### REQUIRED WORK
Express the listing as a JSON list of strings, one string per line with blank lines omitted, starting at the line that contains "Given: Click the Values in USD'000 label" and ending with the last line of the listing. Leave the pictures out.

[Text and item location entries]
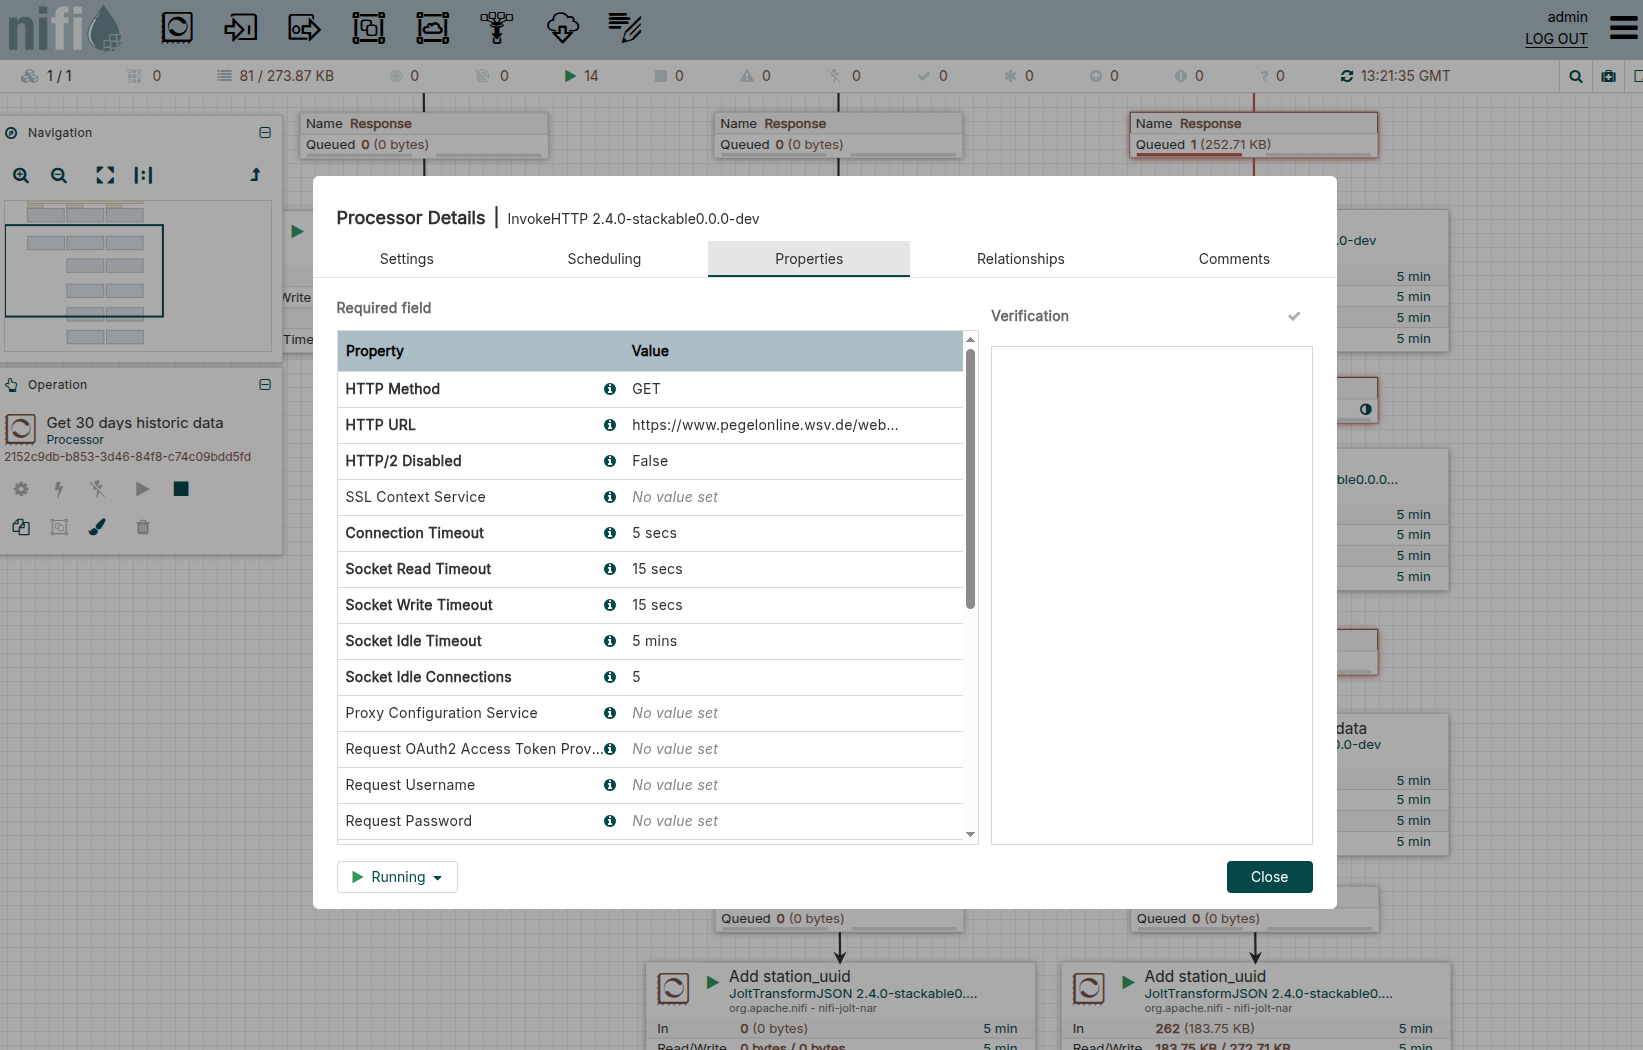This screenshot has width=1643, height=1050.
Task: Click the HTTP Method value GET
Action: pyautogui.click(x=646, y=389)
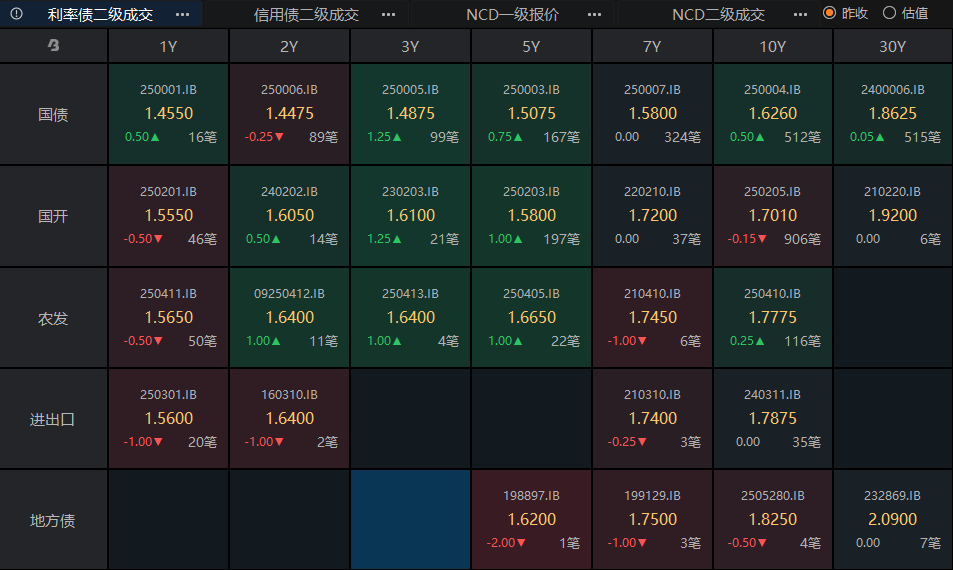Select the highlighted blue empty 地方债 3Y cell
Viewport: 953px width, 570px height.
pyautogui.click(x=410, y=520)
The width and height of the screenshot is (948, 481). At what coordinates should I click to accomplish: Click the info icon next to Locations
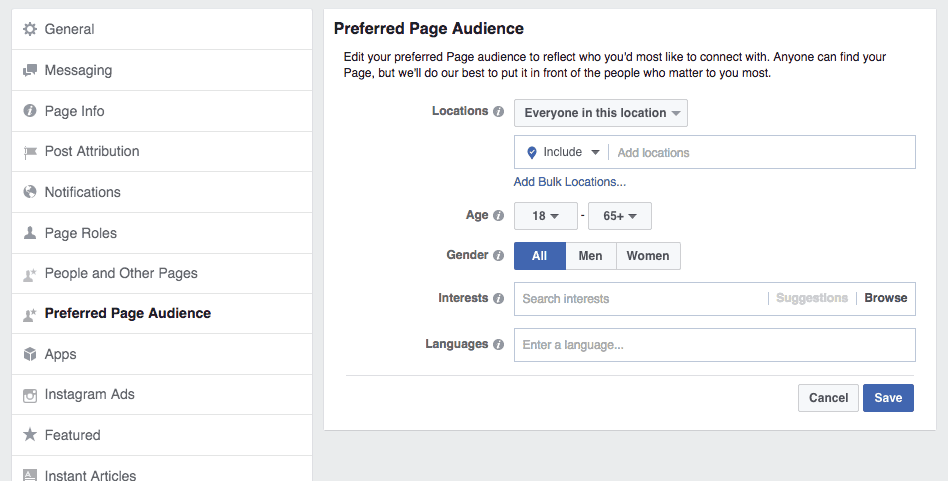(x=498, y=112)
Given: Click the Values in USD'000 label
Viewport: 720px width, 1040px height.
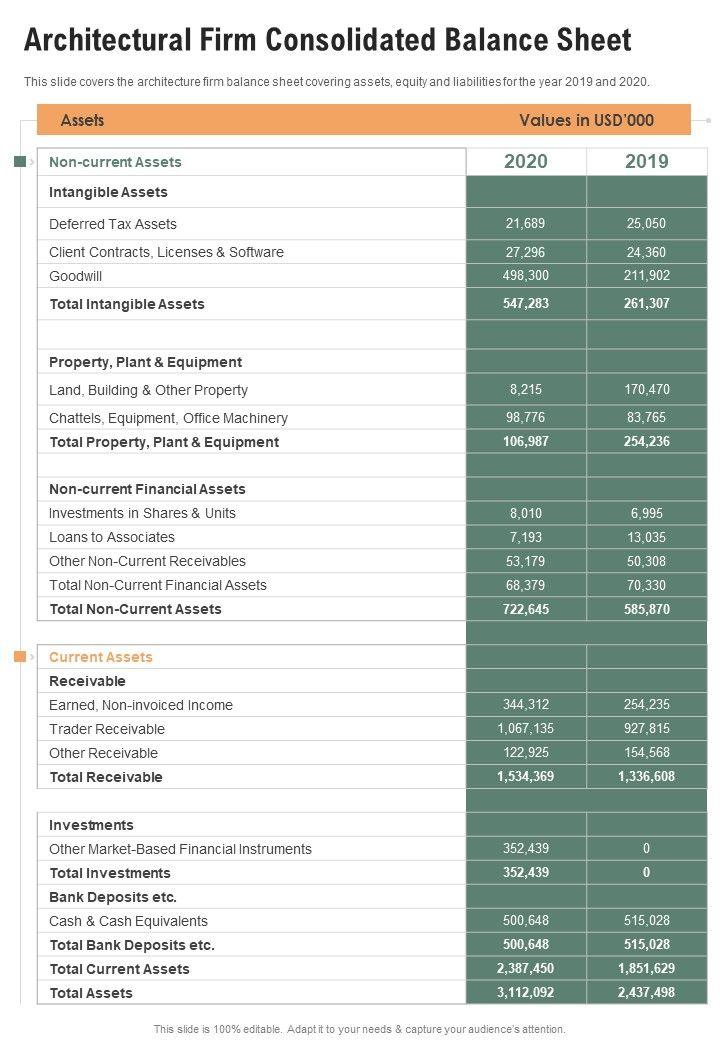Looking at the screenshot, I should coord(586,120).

### CORRECT RESULT
[
  "Given: Click the Values in USD'000 label",
  "Viewport: 720px width, 1040px height.",
  "Looking at the screenshot, I should coord(586,120)."
]